Start of Block
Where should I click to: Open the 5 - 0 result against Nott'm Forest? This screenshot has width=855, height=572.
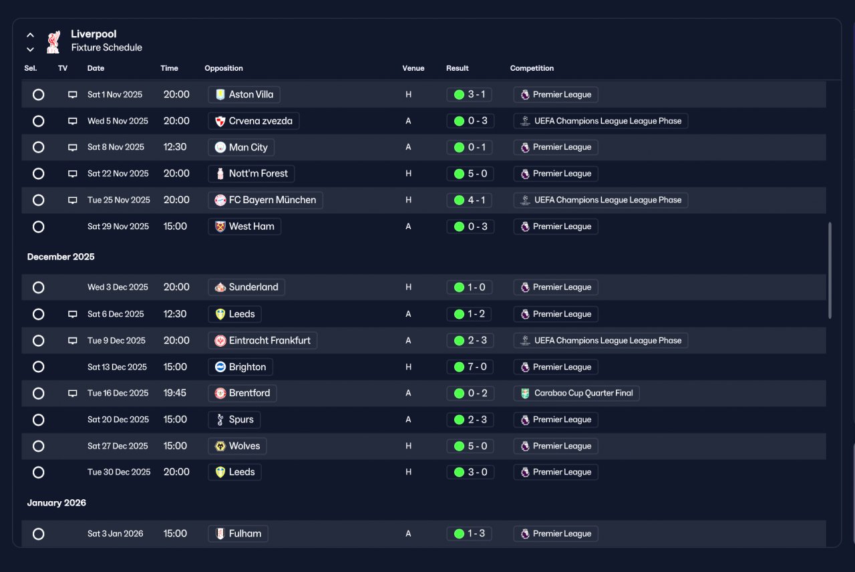470,174
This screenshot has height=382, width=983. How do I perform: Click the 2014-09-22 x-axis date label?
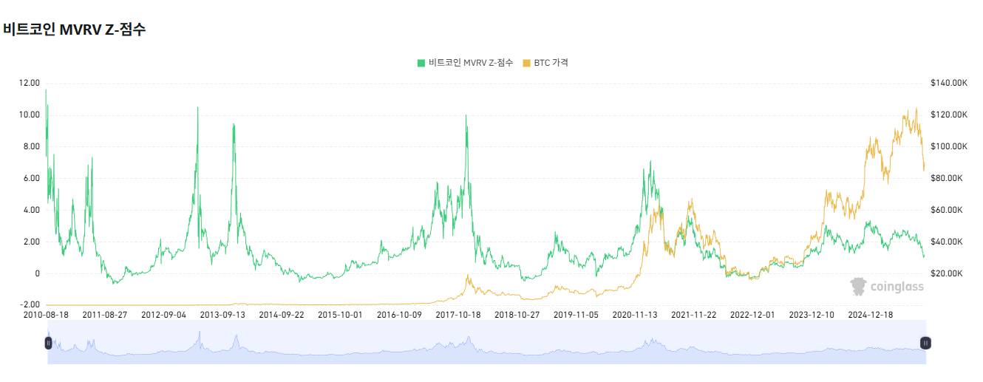coord(282,314)
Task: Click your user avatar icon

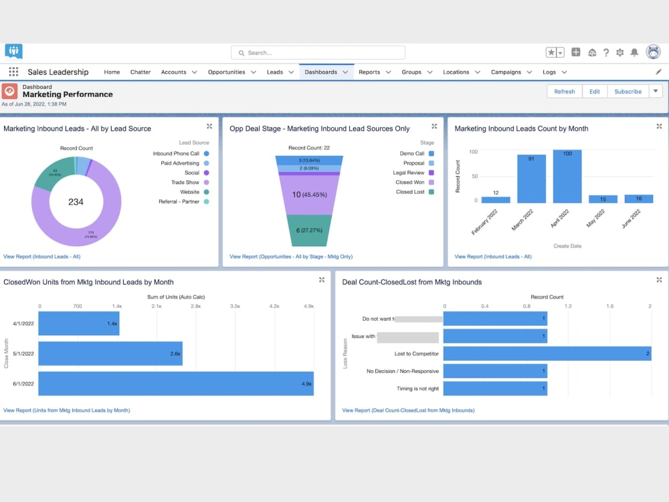Action: pyautogui.click(x=654, y=52)
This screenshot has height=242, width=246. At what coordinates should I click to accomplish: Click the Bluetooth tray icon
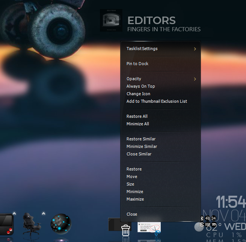tap(202, 218)
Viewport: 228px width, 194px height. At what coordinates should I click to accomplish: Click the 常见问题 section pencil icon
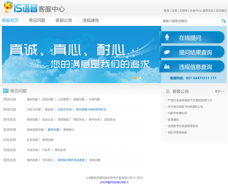5,91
End of Block
**ASSIGNMENT**
Give the entries again, exactly and in full, with no image included.

**SOLVED EXERCISE**
Where should I click to: Open the 5 - 0 result against Nott'm Forest? This screenshot has width=855, height=572.
470,174
This screenshot has height=382, width=983. How do I perform: Click the 2014-09-22 x-axis date label?
coord(282,314)
Task: Click your user avatar icon

Action: pyautogui.click(x=654, y=52)
This screenshot has height=242, width=246. At what coordinates should I click to accomplish: Click the Bluetooth tray icon
tap(202, 218)
Viewport: 228px width, 194px height. At what coordinates should I click to accomplish: Click the 常见问题 section pencil icon
5,91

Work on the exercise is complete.